The state’s 6.7 percent unemployment rate went unchanged from a revised 6.7 percent rate in May. In Nevada County, the jobless rate dipped from a revised May figure of 4.7 percent to 4.5 percent last month. The county rate as been steadily dropping since January, when it was 5.1 percent.
Other job and unemployment data hint at a positive trend in the number of people employed, state officials reported. In Nevada County, the new-jobless rate continued a five-month decline from a 5.1 percent high in January.
But one official refused to read too much into the numbers and leaned more on his conversation with local business owners.
“It’s a combination of things,” said Larry Burkhardt, president and CEO of the county Economic Resource Council. “Some are doing quite well, some are hurting, some are trying to make it month to month – so a static number like this really doesn’t tell me much.”
Regionally, Nevada County compared well with other counties, with the sixth-lowest unemployment rate. Placer County had the 10th lowest, Sacramento County the 17th lowest and Yuba County the 53rd lowest, according to Mary Mahoney, a state labor market consultant.
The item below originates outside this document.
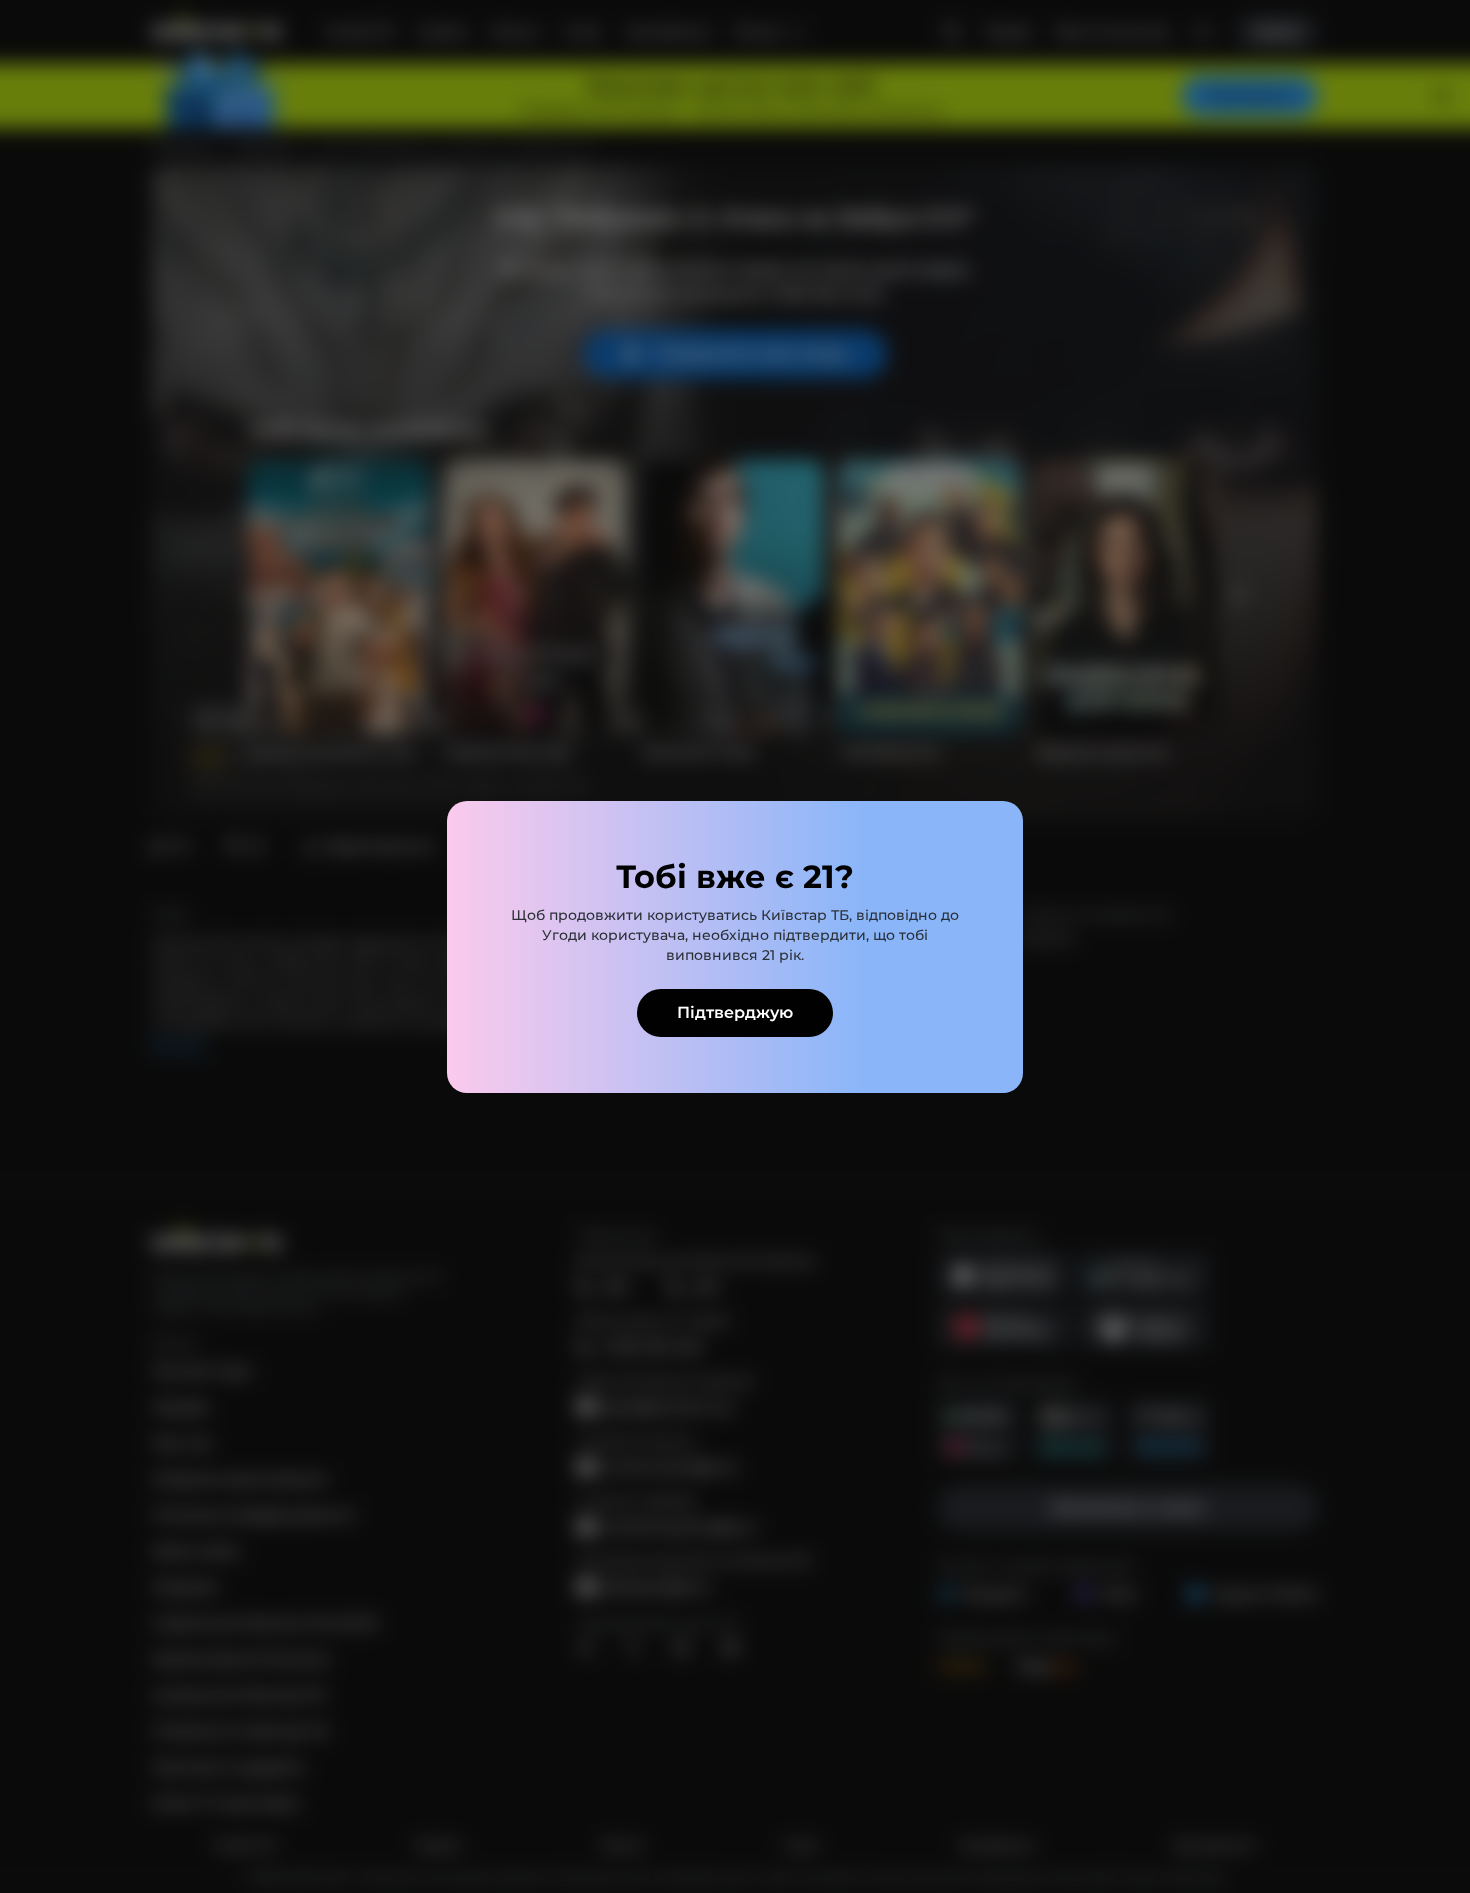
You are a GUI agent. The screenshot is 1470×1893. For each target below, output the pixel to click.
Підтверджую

Meanwhile, the county added 510 jobs, with 190 of them in the entertainment and recreation field, which includes golf course, lifeguard and boat rental work.
One hundred business/professional jobs were created, and 80 construction jobs were added.
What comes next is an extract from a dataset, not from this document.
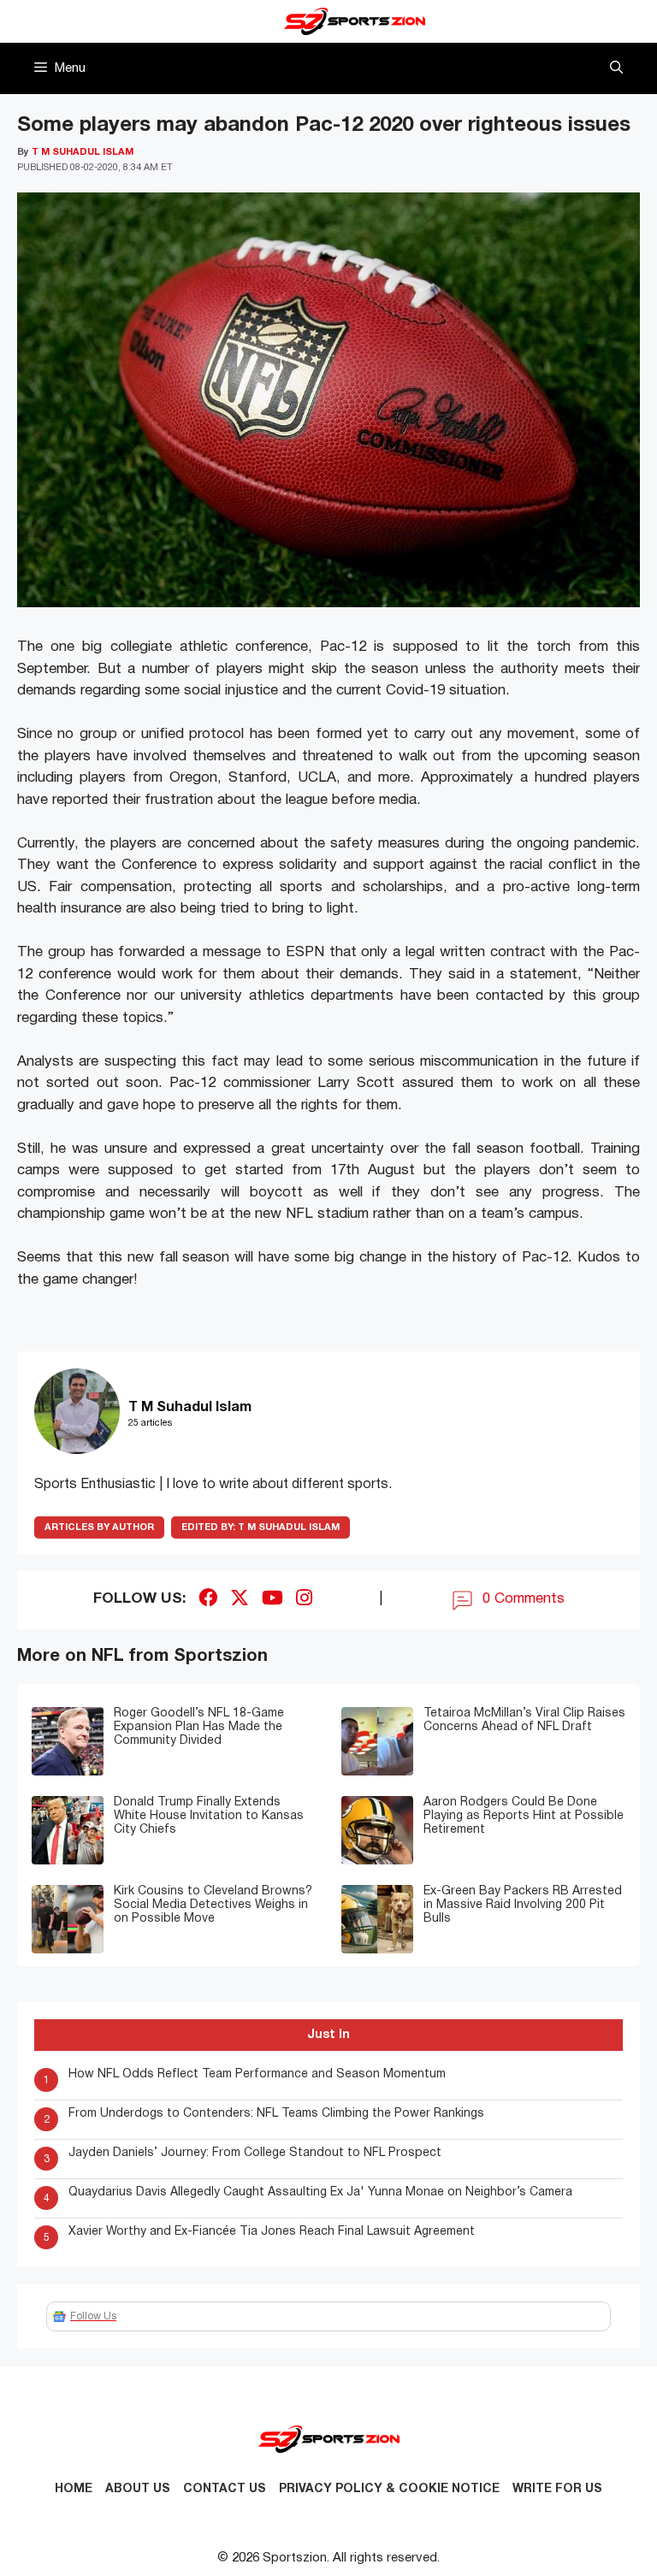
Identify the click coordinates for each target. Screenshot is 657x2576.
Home (73, 2489)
Data culled from separate surveys of employers and households show the state’s payroll employment rose by 5,100 jobs and the number of people who had jobs last month increased by 58,000, for a total of 16,453,000, the state Economic Development Department said.
The number of people without a job in June declined by 6,000 from May, but was up 14,000 when compared to June 2002.
Over the 12 months ending in June, California had a net loss of 51,300 jobs, or about less than half a percent, the state said.
The manufacturing sector continued to lead all other industries in job losses during that time period with 66,300. Trade, transportation and utilities, information and business services, and government, were among those industries with the biggest job losses, the state said.
Most new jobs were generated in construction, financial activities, educational and health services, leisure and hospitality.